Sororal, 2018, 13′

En 2013, Claire Renier commence à photographier les cabines téléphoniques à Paris, en banlieue, en province et à l’étranger. Elle se rend compte progressivement que celles-ci sont en train de disparaître.
Après avoir réalisé une série de photos de cabines à Paris, en province, puis à à l’étranger, elle imagine un film. Elle fait appel au musicien Frédéric Nogray pour la musique, qui crée une musique minimaliste et concrète.
Le film Sororal plonge le spectateur dans une traversée méditative et une réflexion sur notre société.

Sororal

Pièce chorégraphique

Une projection de photographies de cabines téléphoniques. Un corps dans l’espace.
Immobile. Les yeux fermés. Le film a démarré.
Succession des cabines. On entend le bruit de la ville. Un son rémanent. Elle ouvre les yeux. Elle ne bouge toujours pas. Elle fait bloc. Elle regarde devant elle, au loin. Que voit-elle ? On regarde ces objets qui se succèdent. Les cabines qui ont disparu. On a soudain une hésitation, qui regarder, quoi regarder. Les cabines se succèdent et on surveille le corps du coin de l’oeil, voir si ça a bougé de ce côté-là.
Elle pivote sur le côté droit. Elle regarde à son tour les cabines. On les regarde ensemble. Corps – totem qui fait face à d’autres corps, transparents.
Présences qui se frottent. Marche vers le mur, juste à côté des cabines. Tout contre. Des sculptures. Se poser contre le mur. Appui. Mouvement qui vient du fond du corps. Susciter l’envie de se mouvoir, d’engager le mouvement.
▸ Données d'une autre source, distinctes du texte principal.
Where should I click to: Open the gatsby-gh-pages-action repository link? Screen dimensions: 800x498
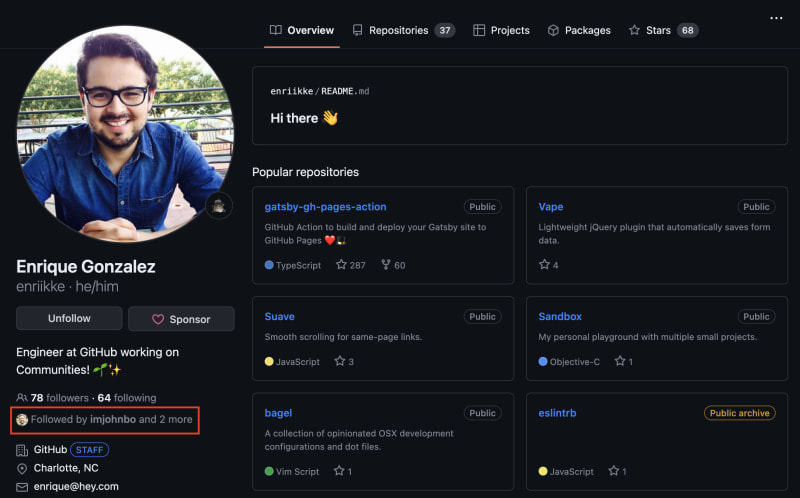coord(325,207)
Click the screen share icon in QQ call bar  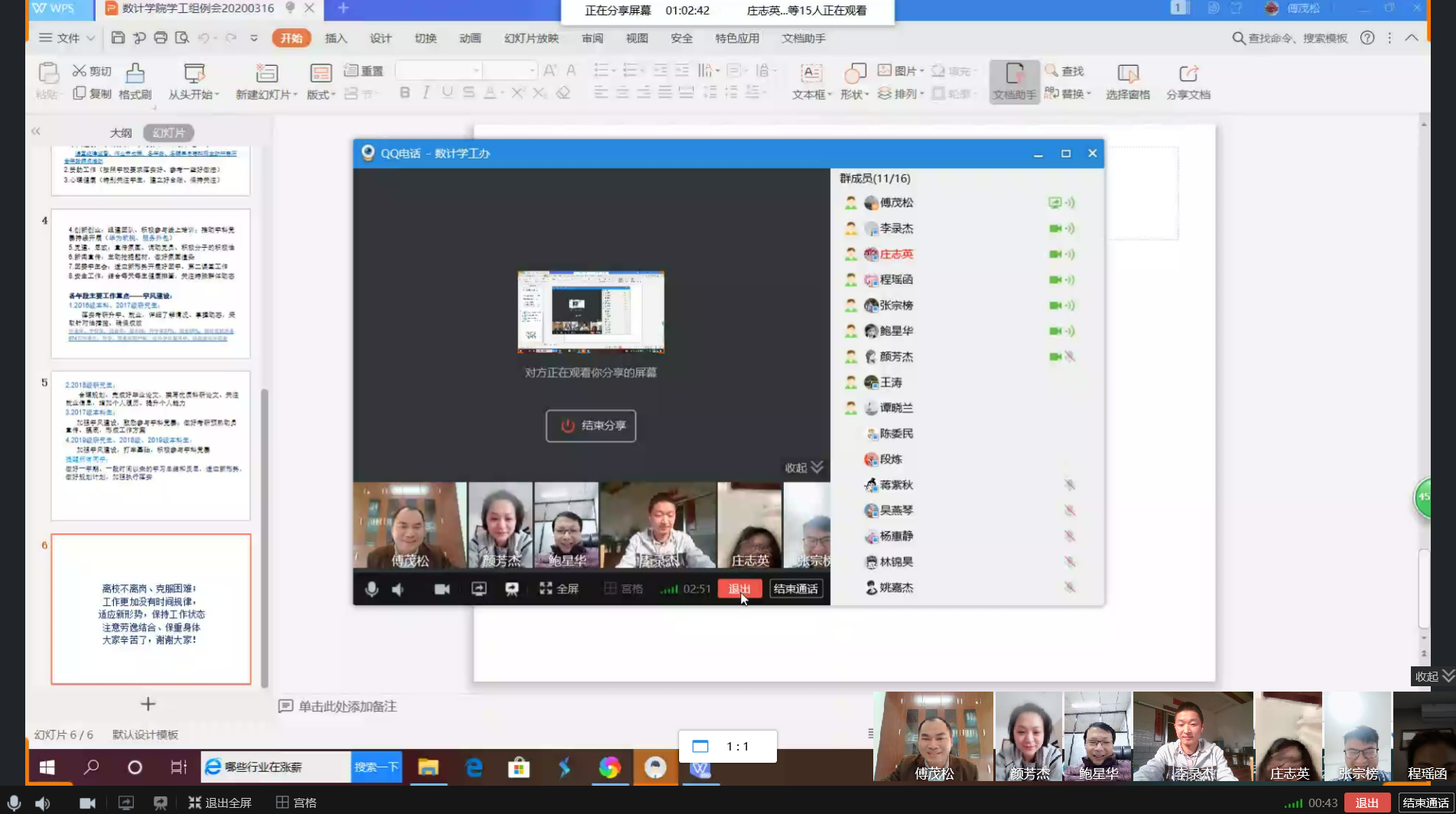(479, 588)
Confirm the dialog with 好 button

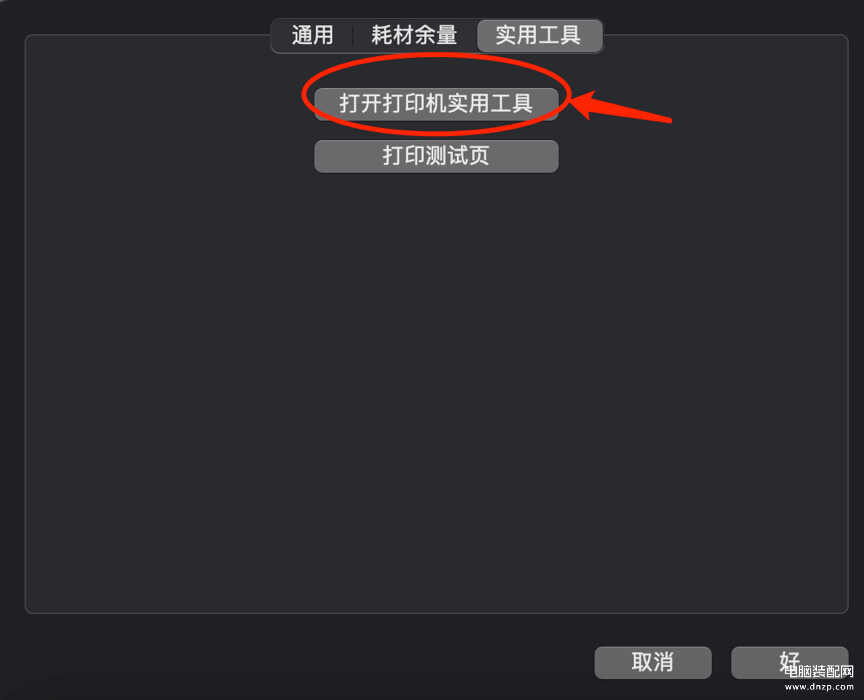pos(789,662)
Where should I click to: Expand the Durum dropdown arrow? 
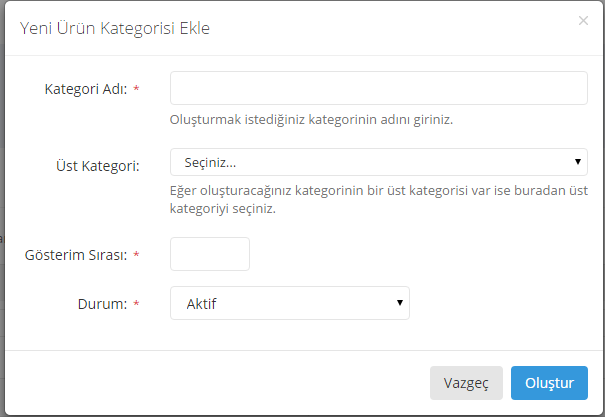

Le diamant, 2014, 45 minutes

Le fil conducteur de ce film est un voyage, celui de la réalisatrice Claire et son père, Jean Renier, en 2003 sur un voilier aux Antilles.
Ils y ont vécu en famille avec la mère de Claire, Francine, de 1975 à 1979.
En rejoignant son père aux Antilles, Claire n’avait pas prévu au départ de faire un film. Au retour, en regardant les images récoltées pendant cette traversée, les siennes et celles de son père, l’envie lui est venue d’en réaliser un. PLusieurs choses se mêlent dans ce film : le récit en voix off de ces « retrouvailles », le retour sur des lieux de l’enfance, le rapport au paysage. Ce film nous invite à une expérience, et à porter à un regard sur le rôle de la caméra…Comment s’immisce-t-elle? Comment induit-elle une distance ou une proximité face aux événements? Enfin, comment peut-elle être aussi un moyen de se reconnecter au monde…

Projection


Festival du film de famille, Espace 1789, Saint-Ouen, 29 novembre 2014.

Polygone étoilé, avec l’association Film Flamme, décembre 2014, Marseille.

Café-Ciné #11, le 13 mars 2015, Projection-rencontre à 18H30 organisée par l’association La Petite Lanterne, Hôtel Arc-en-Ciel, Les Sables d’Olonne.

Ciné-jardin, le 8 juillet 2016, organisée par Régine Felgden, L’Usine, Montreuil.

Snaking, vidéo, son, couleur, 2008

Vidéo, son, 3’15

« Snaking » (action de serpenter) met en scène mon action de ramper sur le terrain de la petite ceinture à Paris, la caméra à la main. Vidéo qui se rapproche de la performance.